You need to find what makes you great and your business stand out. To do so, focus your energies on your core business and your business plan and finding the right staff who treats the business like their own to make it succeed. You need to be good at business as well as the craft and also with management – they're three separate roles. Find out which your best at and see if you can have people come in that can help with your weaker areas. Most businesses fail, because visionaries may have passion for the idea, but lack the other qualities needed. Hire quality professionals with a track record to assist with your goals. They have done it before and surrounding yourself with the right people will make you a winner most of the time.
What is the best way a small business owner can protect personal wealth and assets from business risks?
Make sure your assets are completely separate from the businesses. Critically, ensure that the business is a separate corporate entity AND take the time to conform with the laws to make sure the corporate entity is valid and distinct.
What specifically are small business owners most confused about when you first meet with them?
How many regulations and laws there are. How complicated a lawsuit is and that even if you're 100% correct, it may take time and money and resources to have the case dismissed or win a trial. Proper planning can avoid some of these pitfalls.
How can quality legal services help a small business grow?

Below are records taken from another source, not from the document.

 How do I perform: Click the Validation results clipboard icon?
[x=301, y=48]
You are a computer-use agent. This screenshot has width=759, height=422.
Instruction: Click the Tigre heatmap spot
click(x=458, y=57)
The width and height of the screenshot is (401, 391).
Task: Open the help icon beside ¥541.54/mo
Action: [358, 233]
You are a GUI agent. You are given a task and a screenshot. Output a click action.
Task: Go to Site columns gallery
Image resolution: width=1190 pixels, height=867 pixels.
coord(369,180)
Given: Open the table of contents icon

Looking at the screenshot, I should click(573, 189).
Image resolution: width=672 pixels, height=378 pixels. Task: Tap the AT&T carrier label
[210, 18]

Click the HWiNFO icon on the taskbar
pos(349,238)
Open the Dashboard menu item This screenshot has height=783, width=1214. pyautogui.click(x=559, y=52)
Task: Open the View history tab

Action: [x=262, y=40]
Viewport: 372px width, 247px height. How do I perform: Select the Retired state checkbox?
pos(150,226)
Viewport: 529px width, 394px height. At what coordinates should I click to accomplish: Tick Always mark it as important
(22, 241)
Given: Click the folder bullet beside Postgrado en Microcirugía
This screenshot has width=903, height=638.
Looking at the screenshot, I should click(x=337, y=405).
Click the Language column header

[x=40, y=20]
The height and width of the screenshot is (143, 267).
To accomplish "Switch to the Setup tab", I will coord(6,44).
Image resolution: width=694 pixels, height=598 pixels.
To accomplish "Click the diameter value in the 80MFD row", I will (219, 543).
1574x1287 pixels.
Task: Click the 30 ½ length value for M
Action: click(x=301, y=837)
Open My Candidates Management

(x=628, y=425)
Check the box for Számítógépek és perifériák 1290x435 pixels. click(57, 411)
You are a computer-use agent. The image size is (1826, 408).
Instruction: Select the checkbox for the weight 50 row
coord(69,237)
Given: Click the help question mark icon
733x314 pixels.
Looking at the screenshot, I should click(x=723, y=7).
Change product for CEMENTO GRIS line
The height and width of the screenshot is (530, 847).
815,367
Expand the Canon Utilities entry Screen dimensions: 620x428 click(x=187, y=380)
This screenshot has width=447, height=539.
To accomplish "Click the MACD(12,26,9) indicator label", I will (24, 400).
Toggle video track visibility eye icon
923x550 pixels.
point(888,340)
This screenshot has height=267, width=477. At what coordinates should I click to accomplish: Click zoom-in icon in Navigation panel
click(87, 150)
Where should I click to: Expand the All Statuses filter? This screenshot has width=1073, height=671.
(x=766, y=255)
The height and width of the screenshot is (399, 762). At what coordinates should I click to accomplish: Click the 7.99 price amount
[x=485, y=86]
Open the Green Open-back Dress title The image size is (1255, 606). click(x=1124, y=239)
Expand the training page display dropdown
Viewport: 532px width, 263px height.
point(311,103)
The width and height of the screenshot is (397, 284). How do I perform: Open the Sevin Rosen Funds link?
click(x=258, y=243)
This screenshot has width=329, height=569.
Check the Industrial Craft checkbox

Structuring things the right way will avoid landmines down the road. As a small business owner, you need to focus on the business, not legal distractions. Having reliable counsel to turn to can assist in avoiding lawsuits, problems with employees, and also potentially make some litigation stand down. Also, quality counsel will go over the options, and make sure you make an educated decision regarding whether litigation, settlement or some other avenue is the best course if you find yourself being sued or wanting to sue.
How can quality legal services help small businesses save money?
Higher end lawyers charge more money, but you are paying for their wealth of experience and their ability to hopefully stymie litigation against you, efficiently manage litigation you need to commence and properly plan to avoid as much defensive litigation as possible. Research the lawyer and find out their accomplishments. Have they handled litigation in the millions or do they work out of their garage and poorly copy and paste forms? Generic work product will foster negative results. Specifically, contouring things to your needs may cost a bit more, but will help insulate you more which is one of the goals.
How can small businesses maximize the value of their legal team’s services?
Regularly and proactively discuss matters with counsel and discuss with them the business agenda. Astute successful lawyers are inherently part of a successful business and when they help you with your vision to avoid litigation, they may also provide insight about the business plan and what has worked for them or other clients and equally important, what has caused similar plans to fail.
Should business partners have the same amount of equity in a company? Why or why not?
Equity should generally be determined based on contribution. Contribution does not have to be just economic, it can be time spent working, the idea person, etc. Have a working agreement going in so everyone knows how to get out. Make sure you're all on the same page? Who is funding the business? What happens when the business needs to make a capital call (raise funds)? Who is putting in all the hours? Having partners is like a marriage, and no matter what percentage of equity, it can become very ugly very quickly if you haven't worked out who's doing what and how to leave gracefully if needed.
What are the top three things a small business owner should be aware of when purchasing an existing business?
Determine why the business is for sale., How long have the employees been there? Are there any key employees who would be hard to replace?, Conduct as thorough of analysis of the business as humanly possible to include viewing any and all documentation regarding value, sales, assets, taxes, liabilities, lawsuits, threatened lawsuits, complaints and more.
Do you have any other essential legal guidance for startups that you haven't already included in this survey?
Can I be held personally liable for things that happen with my business. Yes – there's a chance you can be held personally liable. First, you want to make sure your business is set up properly to insulate yourself from liability and second you want to educate yourself on things that can pierce the corporate shield and avoid going into those areas.